Discounting the threat that refugees pose, Clinton said: “Let us remember that there are millions and millions of naturalized citizens in America from all over the world,” including law-abiding Muslim-Americans. “I am absolutely in favor and have long been an advocate for tough vetting,” she said — but “let’s remember what happened on 9/11” — the attackers were not refugees, but here on visas.

Bob Gates, a former secretary of defense for both Obama and Bush, has offered flattering words for neither Clinton nor Trump in their visions for national security. Yet Gates was particularly critical of Trump in a recent Wall Street Journal essay — calling him “unqualified and unfit to be commander-in-chief.”
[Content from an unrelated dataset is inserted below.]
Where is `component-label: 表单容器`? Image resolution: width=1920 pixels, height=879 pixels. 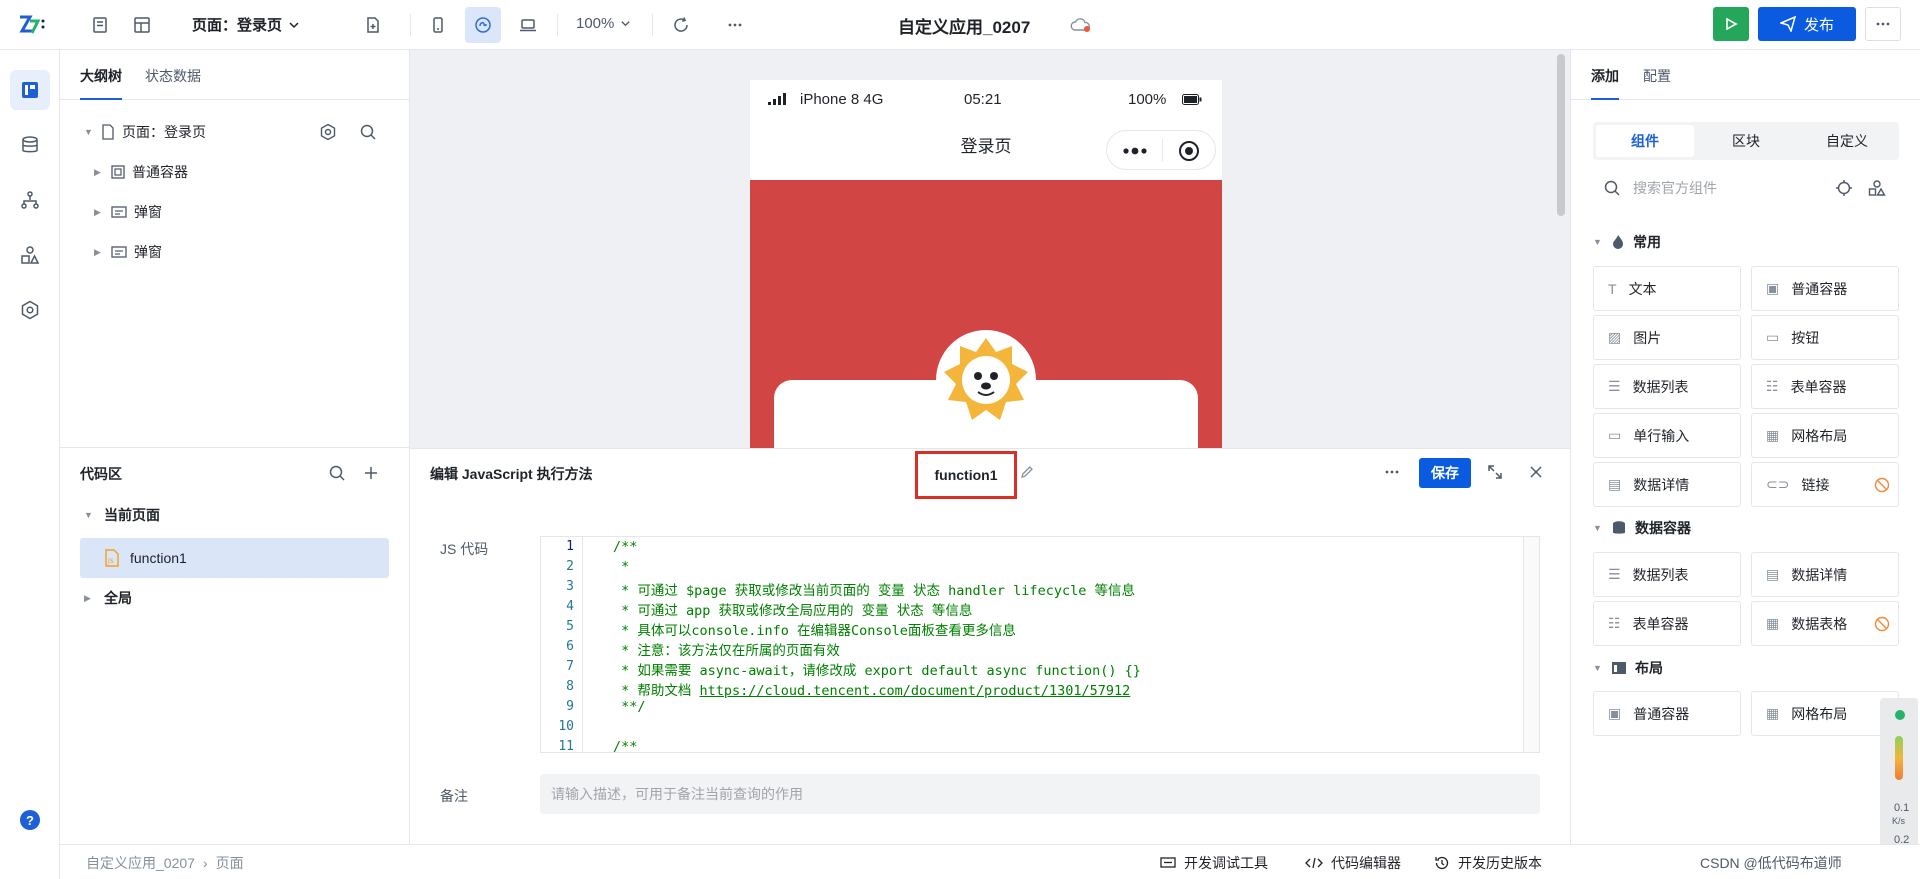 component-label: 表单容器 is located at coordinates (1660, 624).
“He disdains expertise and experience while touting his own—such as his claim that he knows more about ISIS than America’s generals,’’ Gates wrote. “He has declared our senior military leaders ‘reduced to rubble’ and ‘embarrassing our country’ and has suggested that, if elected, he will purge them—an unprecedented and unconscionable threat.”

Trump responded on Twitter by denouncing Gates as “dopey.”

In her own campaign ads, Clinton ridicules Trump’s comment that: “I know more about ISIS than the generals.” And on Monday, she noted Trump’s assertion of a “secret plan” for destroying ISIS — promising to demand a battle plan from his generals within 30 days after entering office.

“We have opened the world to ISIS, and now we have to close those doors,” Trump said Monday. “It is the job of a responsible government to allow only those who will succeed and flourish here… They have to love our country.”

“Certainly terrorism is a big deal and people are particularly concerned about ISIS,” says Mueller, citing a poll for Investor’s Business Daily that found 77 percent of Americans calling ISIS “a serious threat to the existence or survival of the U.S” after the attacks at the Brussels airport that killed 32 civilians.

“I consider that complete nonsense personally,” Mueller says. “The military is actually doing an extremely good job now in the Middle East… ISIS is being smoked out. The number of recruits is off by 90 percent.”

Yet touting any successes in combatting terrorism carries its own risk.

Clinton “hasn’t talked about how good the policy is working,” Mueller says of the fight against ISIS, pointing then to the most recent domestic threats. “It proves that you’re wrong, because one nutcase in New Jersey can set off a pressure-cooker bomb. If anything happens anywhere, it proves you wrong.”